A cookie has been set with the SameSite=Strict attribute. When Javascript tries to read the cookie before making an XHR request the cookie seem to be unavailable. But the developer tools show the cookie exists. This problem is happening only in the recent version of Firefox. Not sure if I am missing anything. The domain and the path are set right on the cookie.
Asked
Active
Viewed 3,861 times
7
-
I experience the same thing. It works if I set samesite=lax on the cookie. Then I can read it from js.

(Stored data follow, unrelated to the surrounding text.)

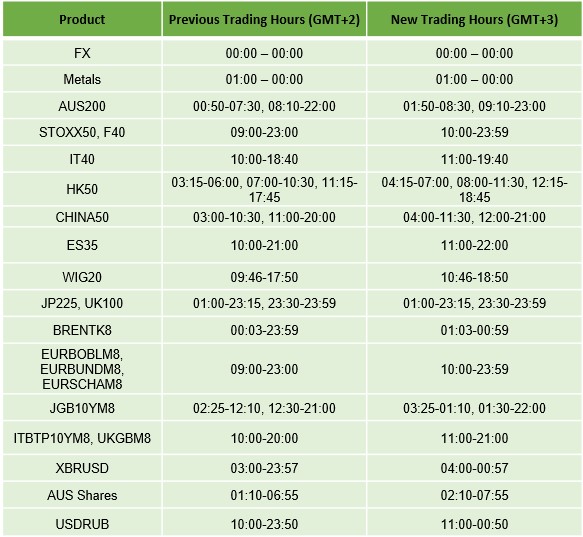Select the Metals row label
The image size is (583, 537).
click(x=82, y=79)
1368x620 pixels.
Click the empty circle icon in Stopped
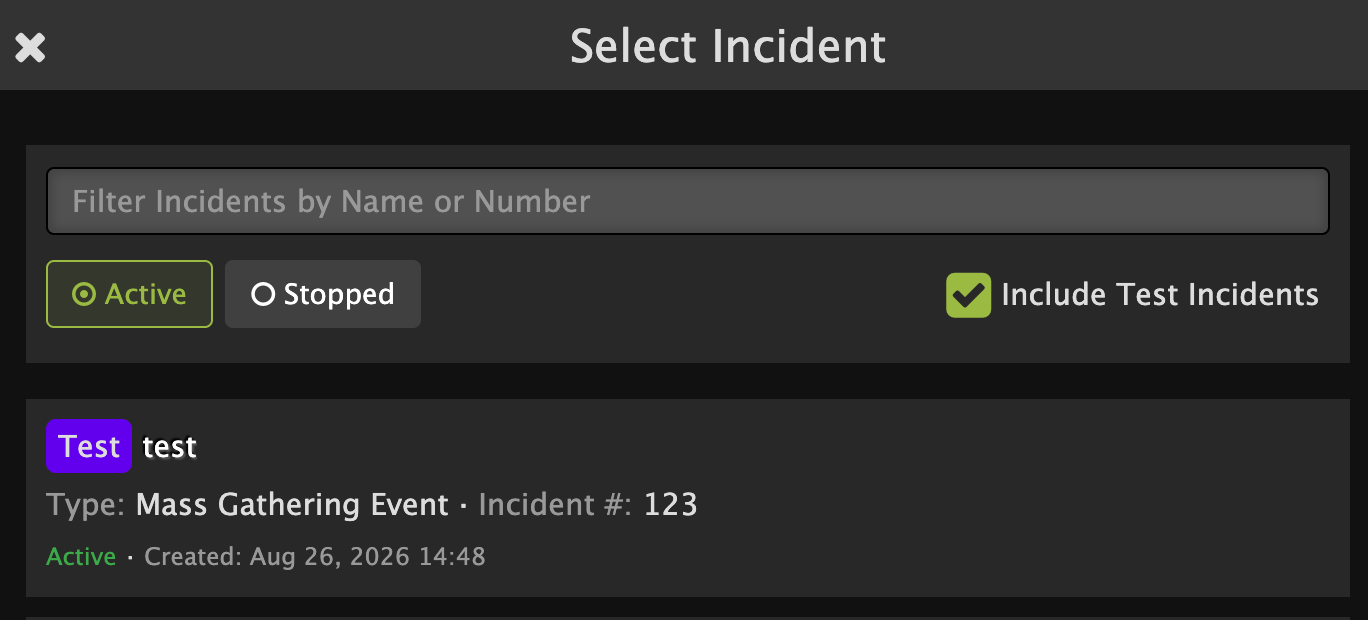click(x=263, y=294)
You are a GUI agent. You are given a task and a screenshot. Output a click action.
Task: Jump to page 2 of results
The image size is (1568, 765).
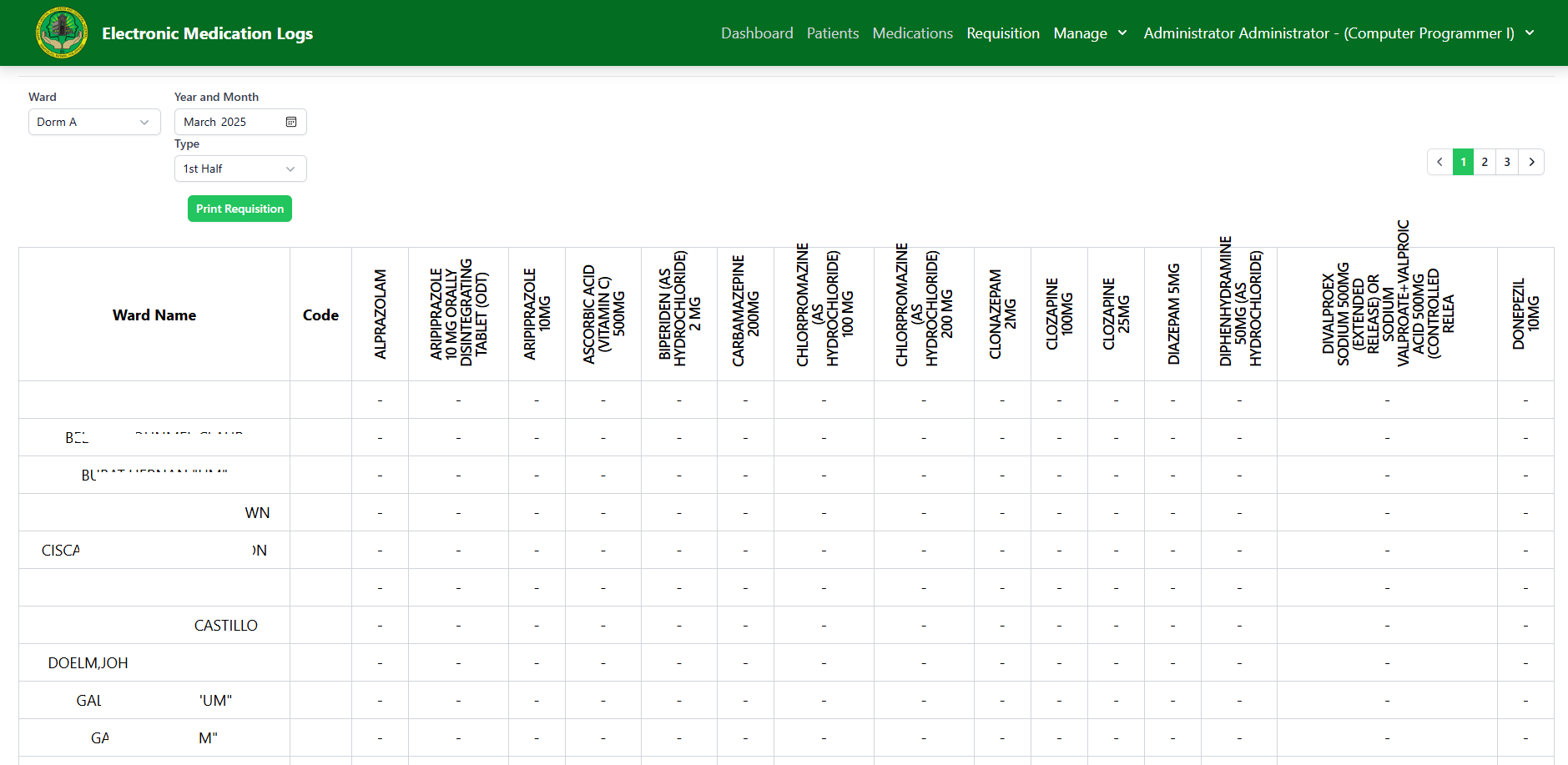1485,162
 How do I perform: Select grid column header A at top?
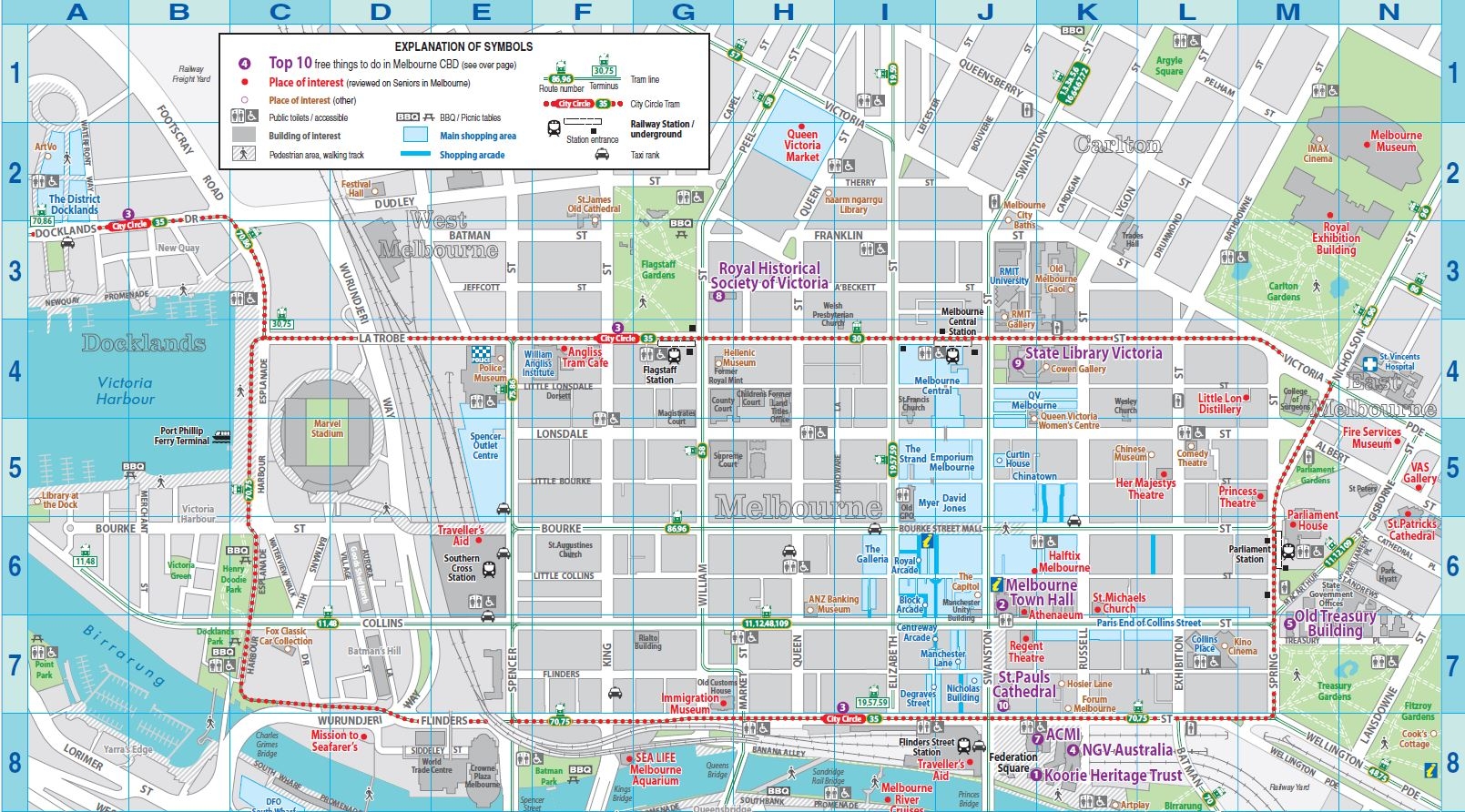77,12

But that is not really what I want. samesite should not work like this i think. – doorstuck Jul 25 '18 at 08:25
-
1I created this: https://bugzilla.mozilla.org/show_bug.cgi?id=1478280 to see what they say about it. I cannot figure out why it behaves like this. Note it works if I refresh the page after the XHR request has been done. – doorstuck Jul 25 '18 at 09:52
-
1I can confirm that Firefox 63, when the domain is other than `localhost`, does not allow JavaScript to read a cookie received with `SameSite=strict`. Chrome 70 work fine. – Kos Prov Nov 26 '18 at 00:21
-
... and this only happens when I navigate to the page using a link. If I open a new tab and enter the address, it works. Weird stuff... – Kos Prov Nov 26 '18 at 07:49
2 Answers
4
Apparently, it depends on how you get to the page that performs the XHR request. If you get there by clicking on a link on another website (say, following a link on your webmail client), the Strict cookies will not be available, even in subsequent XHR requests! This behaviour seems to be different in Firefox than in other browsers.
Some more info you may find here: https://www.netsparker.com/blog/web-security/same-site-cookie-attribute-prevent-cross-site-request-forgery/
Mladen Jablanović
- 43,461
- 10
- 90
- 113
0
I still don't know why, I think it about the firefox behavior, I fixed by using location.replace("") to reload page, but you can also use "lax" or "none" to fix that.